SHEITAN
Réalisé par Kim Chapiron
Avec Vincent Cassel, Roxane Mesquida, Olivier Barthélemy...
Durée : 95 min
Sortie : 1 février 2006

La veille de Noël, Bart, Ladj, Thai, Yasmine et Eve quittent une soirée qui a mal tourné. Eve, très allumeuse, les invite chez elle. Mais lorsque la jeunesse des villes se retrouve dans les griffes de Joseph, l'étrange gardien de sa maison de campagne, la rencontre bascule dans le conte sanglant...
Le diable est réputé pour être intelligent et malin. Le collectif Kourtrajmé, avec l'aide précieuse de Vincent Cassel (sans lui, on n'en aurait jamais entendu parler) a essayé de se hisser à sa hauteur en ayant le bon goût de ne pas se prendre au sérieux et, si possible, de s'amuser des choses horribles. La gageure est relevée (et bien). Satan a de quoi être fier de ses ouailles et autres dévots. L'inattendue réussite de ce film drôle et ténébreux, tourné certes avec une économie de moyens mais beaucoup d'inventivité, réside dans sa gradation. Plus il progresse, plus il gagne en intensité jusqu'au long climax final aussi cruel que potentiellement terrifiant. A l'aune de l'intrigue, le principe est simple : on part d'archétypes (boîte de nuit hautement sonorisée et baltringues éméchées avec un dj furibard aux platines) pour virer à la bizarrerie sourde et sournoise (tumulte satanique digne d'un cauchemar Polanskien voire Kafkaïen hanté par les dédales mentaux et la tragique absurdité).

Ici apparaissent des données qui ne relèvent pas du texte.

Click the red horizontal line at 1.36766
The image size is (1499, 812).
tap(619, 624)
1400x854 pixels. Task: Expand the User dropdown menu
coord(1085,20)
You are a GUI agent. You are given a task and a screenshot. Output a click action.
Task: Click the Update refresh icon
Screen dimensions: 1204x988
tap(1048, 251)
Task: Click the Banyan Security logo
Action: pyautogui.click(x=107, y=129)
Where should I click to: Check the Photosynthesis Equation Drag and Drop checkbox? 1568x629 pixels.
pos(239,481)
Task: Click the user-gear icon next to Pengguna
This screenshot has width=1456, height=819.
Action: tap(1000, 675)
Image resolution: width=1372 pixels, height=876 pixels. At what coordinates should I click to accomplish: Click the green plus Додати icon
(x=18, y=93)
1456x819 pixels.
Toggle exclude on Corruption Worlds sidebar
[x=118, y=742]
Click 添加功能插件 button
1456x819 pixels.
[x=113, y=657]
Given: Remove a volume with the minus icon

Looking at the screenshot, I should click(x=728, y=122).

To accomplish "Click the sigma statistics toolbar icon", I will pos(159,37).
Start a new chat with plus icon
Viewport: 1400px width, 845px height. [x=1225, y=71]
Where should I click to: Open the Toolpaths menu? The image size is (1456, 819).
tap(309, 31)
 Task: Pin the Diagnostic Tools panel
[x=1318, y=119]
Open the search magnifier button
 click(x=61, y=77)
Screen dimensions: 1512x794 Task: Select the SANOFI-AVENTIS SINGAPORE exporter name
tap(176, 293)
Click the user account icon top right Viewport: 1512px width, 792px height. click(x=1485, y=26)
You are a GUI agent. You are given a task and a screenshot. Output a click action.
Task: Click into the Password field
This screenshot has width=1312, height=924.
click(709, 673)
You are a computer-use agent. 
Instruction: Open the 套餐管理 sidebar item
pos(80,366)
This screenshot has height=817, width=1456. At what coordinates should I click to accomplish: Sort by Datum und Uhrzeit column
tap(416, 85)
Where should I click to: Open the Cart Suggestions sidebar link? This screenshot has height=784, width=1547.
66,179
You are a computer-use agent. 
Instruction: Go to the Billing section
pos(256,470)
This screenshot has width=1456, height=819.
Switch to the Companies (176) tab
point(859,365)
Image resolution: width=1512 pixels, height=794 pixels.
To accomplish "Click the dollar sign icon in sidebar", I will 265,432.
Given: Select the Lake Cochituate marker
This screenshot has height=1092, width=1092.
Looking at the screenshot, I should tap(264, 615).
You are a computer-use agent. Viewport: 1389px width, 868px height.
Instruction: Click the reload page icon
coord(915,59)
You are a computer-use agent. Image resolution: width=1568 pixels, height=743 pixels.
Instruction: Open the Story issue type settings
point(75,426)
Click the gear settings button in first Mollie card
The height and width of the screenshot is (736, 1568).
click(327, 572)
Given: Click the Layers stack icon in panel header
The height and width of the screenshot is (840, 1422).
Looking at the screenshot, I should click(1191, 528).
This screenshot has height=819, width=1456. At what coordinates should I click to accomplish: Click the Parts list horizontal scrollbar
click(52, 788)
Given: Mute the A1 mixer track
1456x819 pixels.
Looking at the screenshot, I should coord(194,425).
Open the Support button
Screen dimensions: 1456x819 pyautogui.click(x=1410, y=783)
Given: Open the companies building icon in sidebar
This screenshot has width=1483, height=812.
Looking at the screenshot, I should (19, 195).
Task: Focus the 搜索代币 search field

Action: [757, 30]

L'astuce de Kim Chapiron, premier long métrage, consiste à confronter de façon inédite deux mondes à fortiori antinomiques : les jeunes banlieusards et les culs-terreux. L'audace de son objet filmique, qu'on peut rejeter en bloc si on ne supporte pas le Grand Guignol assumé, est telle qu'on peut le ranger sans peine parmi les plus beaux accidents du cinéma français, aux côtés des Nid de guêpes, Haute tension et autres Total Western, avec le degré de folie supplémentaire. On n'en attendait pas tant. Passé le prologue, le film dévoile ses féroces intentions, évite l'afféterie ou l'artificialité par la simple gouaille de ses comédiens (authentiques et excellents), épingle la rhétorique des contes de fées avec un esprit transgressif mais pas désincarné (contrairement aux Amants Criminels, de François Ozon) et applique les us et coutumes d'un genre précis et balisé : le survival avec sa gradation tacite, son cortège de déviances sexuelles, ses sous-entendus équivoques, ses trognes patibulaires et son boogeyman à visage humain.